THE DATA:
━━━
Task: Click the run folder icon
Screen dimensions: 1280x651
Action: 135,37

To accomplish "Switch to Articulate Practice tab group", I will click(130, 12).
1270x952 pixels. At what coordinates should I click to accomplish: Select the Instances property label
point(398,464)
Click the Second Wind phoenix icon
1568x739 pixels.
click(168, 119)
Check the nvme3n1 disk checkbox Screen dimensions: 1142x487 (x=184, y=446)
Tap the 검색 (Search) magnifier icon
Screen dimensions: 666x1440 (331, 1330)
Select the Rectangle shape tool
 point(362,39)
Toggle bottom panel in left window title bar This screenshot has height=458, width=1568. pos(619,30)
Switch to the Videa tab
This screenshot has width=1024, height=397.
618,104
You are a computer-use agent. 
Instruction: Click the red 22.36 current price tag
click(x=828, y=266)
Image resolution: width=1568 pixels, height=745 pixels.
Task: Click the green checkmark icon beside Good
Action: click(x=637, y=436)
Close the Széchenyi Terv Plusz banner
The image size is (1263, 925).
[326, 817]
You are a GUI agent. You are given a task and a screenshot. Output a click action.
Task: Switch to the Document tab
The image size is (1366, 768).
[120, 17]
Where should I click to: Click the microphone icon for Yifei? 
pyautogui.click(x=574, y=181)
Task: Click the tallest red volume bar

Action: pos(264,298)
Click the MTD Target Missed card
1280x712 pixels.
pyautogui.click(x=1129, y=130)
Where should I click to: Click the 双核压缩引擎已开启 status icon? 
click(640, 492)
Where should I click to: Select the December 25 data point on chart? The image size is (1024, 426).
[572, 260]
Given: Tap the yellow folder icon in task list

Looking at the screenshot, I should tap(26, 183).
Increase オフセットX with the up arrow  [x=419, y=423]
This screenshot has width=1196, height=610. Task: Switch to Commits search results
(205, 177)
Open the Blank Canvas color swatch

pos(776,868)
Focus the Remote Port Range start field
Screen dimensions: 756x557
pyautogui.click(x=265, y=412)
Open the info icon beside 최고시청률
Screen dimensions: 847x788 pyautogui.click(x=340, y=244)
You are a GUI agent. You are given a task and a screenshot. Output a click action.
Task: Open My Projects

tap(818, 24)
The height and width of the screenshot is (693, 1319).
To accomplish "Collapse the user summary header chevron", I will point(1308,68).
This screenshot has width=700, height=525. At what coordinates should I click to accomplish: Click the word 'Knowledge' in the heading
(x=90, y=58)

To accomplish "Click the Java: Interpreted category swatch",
━━━
ACTIVITY: Write every entry out again. Keep each one exact.

YOUR RESPONSE:
Task: Click the run folder icon
Screen dimensions: 1280x651
Action: 135,37

To accomplish "Switch to Articulate Practice tab group", I will click(130, 12).
1270x952 pixels. At what coordinates should I click to accomplish: Select the Instances property label
point(398,464)
Click the Second Wind phoenix icon
1568x739 pixels.
click(168, 119)
Check the nvme3n1 disk checkbox Screen dimensions: 1142x487 (x=184, y=446)
Tap the 검색 (Search) magnifier icon
Screen dimensions: 666x1440 (331, 1330)
Select the Rectangle shape tool
 point(362,39)
Toggle bottom panel in left window title bar This screenshot has height=458, width=1568. pos(619,30)
Switch to the Videa tab
This screenshot has width=1024, height=397.
618,104
You are a computer-use agent. 
Instruction: Click the red 22.36 current price tag
click(x=828, y=266)
Image resolution: width=1568 pixels, height=745 pixels.
Task: Click the green checkmark icon beside Good
Action: click(x=637, y=436)
Close the Széchenyi Terv Plusz banner
The image size is (1263, 925).
[326, 817]
You are a GUI agent. You are given a task and a screenshot. Output a click action.
Task: Switch to the Document tab
The image size is (1366, 768).
[120, 17]
Where should I click to: Click the microphone icon for Yifei? 
pyautogui.click(x=574, y=181)
Task: Click the tallest red volume bar

Action: pos(264,298)
Click the MTD Target Missed card
1280x712 pixels.
pyautogui.click(x=1129, y=130)
Where should I click to: Click the 双核压缩引擎已开启 status icon? 
click(640, 492)
Where should I click to: Select the December 25 data point on chart? The image size is (1024, 426).
[572, 260]
Given: Tap the yellow folder icon in task list

Looking at the screenshot, I should tap(26, 183).
Increase オフセットX with the up arrow  [x=419, y=423]
This screenshot has width=1196, height=610. Task: Switch to Commits search results
(205, 177)
Open the Blank Canvas color swatch

pos(776,868)
Focus the Remote Port Range start field
Screen dimensions: 756x557
pyautogui.click(x=265, y=412)
Open the info icon beside 최고시청률
Screen dimensions: 847x788 pyautogui.click(x=340, y=244)
You are a GUI agent. You are given a task and a screenshot. Output a click action.
Task: Open My Projects

tap(818, 24)
The height and width of the screenshot is (693, 1319).
To accomplish "Collapse the user summary header chevron", I will point(1308,68).
This screenshot has width=700, height=525. At what coordinates should I click to accomplish: Click the word 'Knowledge' in the heading
(x=90, y=58)

To accomplish "Click the Java: Interpreted category swatch",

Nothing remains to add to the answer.